CRITIC REVIEWS
Monica Larner
The Il Marroneto 2015 Brunello di Montalcino Madonna delle Grazie creeps up on you slowly. Give this wine ample time to open and put on weight and volume. Or better yet, just stick the bottle in your cellar for a few more years. Fruit comes from a 1.6-hectare parcel at 420 meters above sea level. This site, located just below the Madonna delle Grazie chapel, has sandy mineral-rich soils. This wine is very different from the Alessandro Moris classic Brunello. Here, you get that beautiful purity in the bouquet, but you also get a different mouthfeel that is characterized by more structure and a firmer set of tannins. However, the overall integration is superior here considering that this wine is richer and has more material and overall density.

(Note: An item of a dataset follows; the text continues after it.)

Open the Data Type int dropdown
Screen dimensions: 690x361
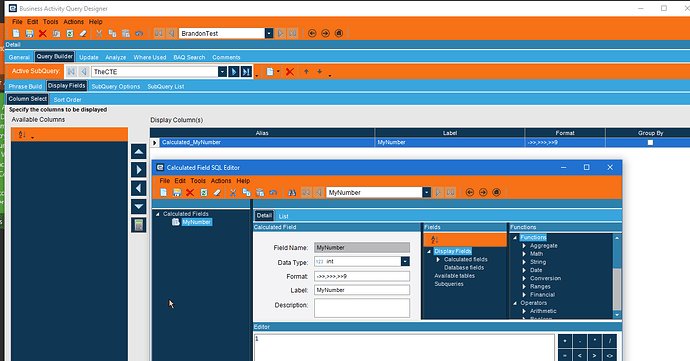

Cherry, grenadine and cassis are followed by jasmine and even a touch of exotic fruit. As the wine opens, you catch a hint of mesquite or hickory smoke. Some 7,040 bottles were made. This wine was bottled in June 2019, and it hit the market in January 2020.
Walter Speller
Alessandro Mori, who has been making Brunello for decades in a staunchly traditional way and setting on elegance and vibrancy rather than power, has shot to the absolute top of Montalcino. This single vineyard wine aptly demonstrates, year after year, why. A thrilling wine with a perfumed sour cherry nose and succulent fruit with bags of coating tannins, which with further bottle ageing, will improve for decades to come.